Here’s a practical example—a user-space program that reads statistics from a kernel eBPF program:

from bcc import BPF

# Load eBPF program
b = BPF(src_file="trace_open.c")

# Attach to open syscall
b.attach_kprobe(event="do_sys_open", fn_name="trace_open")

# Read the files map every second
import time
while True:
    time.sleep(1)
    
    print("\n=== File Open Statistics ===")
    files = b["files"]
    for k, v in files.items():
        pid = k.value
        count = v.value
        print(f"PID {pid}: {count} files opened")

Maps enable rich interactions—updating configuration in real-time, exporting metrics, implementing complex stateful logic across events.

In production, I use maps for:

Rate limiting: Track request rates per IP, enforce limits in XDP
Connection tracking: Maintain TCP connection state for observability
Performance metrics: Export detailed statistics to Prometheus
Configuration: Push updated policies to kernel programs without reloading

Getting Started with eBPF

The eBPF ecosystem offers several development paths:

BCC (BPF Compiler Collection)

BCC provides Python bindings for eBPF. Great for quick prototyping and scripts:

from bcc import BPF

program = """
int hello(void *ctx) {
    bpf_trace_printk("Hello, World!\\n");
    return 0;
}
"""

b = BPF(text=program)
b.attach_kprobe(event="do_sys_open", fn_name="hello")
b.trace_print()

BCC is perfect for ad-hoc tracing and one-off investigations.
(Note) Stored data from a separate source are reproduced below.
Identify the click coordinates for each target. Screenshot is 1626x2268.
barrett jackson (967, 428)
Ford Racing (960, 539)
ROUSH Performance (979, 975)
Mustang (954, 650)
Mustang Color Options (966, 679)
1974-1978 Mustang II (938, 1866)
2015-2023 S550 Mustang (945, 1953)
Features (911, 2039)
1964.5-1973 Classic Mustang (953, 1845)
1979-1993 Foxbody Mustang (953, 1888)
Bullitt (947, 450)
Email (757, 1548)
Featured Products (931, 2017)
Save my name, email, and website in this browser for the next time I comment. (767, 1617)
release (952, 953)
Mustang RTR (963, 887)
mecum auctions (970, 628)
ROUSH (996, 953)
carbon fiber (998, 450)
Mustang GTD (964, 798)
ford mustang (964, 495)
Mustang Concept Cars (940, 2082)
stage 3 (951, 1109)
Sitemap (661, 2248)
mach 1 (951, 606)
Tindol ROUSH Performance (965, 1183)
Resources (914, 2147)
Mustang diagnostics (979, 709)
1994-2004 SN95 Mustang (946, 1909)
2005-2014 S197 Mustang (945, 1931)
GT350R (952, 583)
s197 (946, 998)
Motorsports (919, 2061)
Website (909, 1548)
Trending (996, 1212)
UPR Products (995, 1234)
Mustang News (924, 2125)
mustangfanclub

However, it requires LLVM/Clang on target systems and recompiles eBPF code on each run.

libbpf + CO-RE

libbpf with CO-RE (Compile Once, Run Everywhere) is the modern approach. Compile eBPF programs once, run on any kernel 5.2+:

// example.bpf.c
#include <vmlinux.h>
#include <bpf/bpf_helpers.h>

SEC("kprobe/do_sys_open")
int BPF_KPROBE(trace_open, const char *filename)
{
    pid_t pid = bpf_get_current_pid_tgid() >> 32;
    bpf_printk("PID %d opened file\n", pid);
    return 0;
}

char LICENSE[] SEC("license") = "GPL";

Compile with:

clang -O2 -g -target bpf -c example.bpf.c -o example.bpf.o

Load with a user-space program. This approach is production-ready and used by Cilium, Falco, and other major projects.

bpftrace

For quick one-liners and system exploration, bpftrace is unmatched:

# Trace TCP retransmits with details
bpftrace -e 'kprobe:tcp_retransmit_skb {
  printf("TCP retransmit: %s -> %s\n",
    ntop(((struct sock *)arg0)->__sk_common.skc_rcv_saddr),
    ntop(((struct sock *)arg0)->__sk_common.skc_daddr));
}'

# Profile CPU usage by function
bpftrace -e 'profile:hz:99 { @[kstack] = count(); }'

# Trace file deletes
bpftrace -e 'kprobe:vfs_unlink { printf("Deleted: %s\n", str(arg1)); }'

bpftrace is my go-to for investigating production issues. It’s like a programmable debugging superpower.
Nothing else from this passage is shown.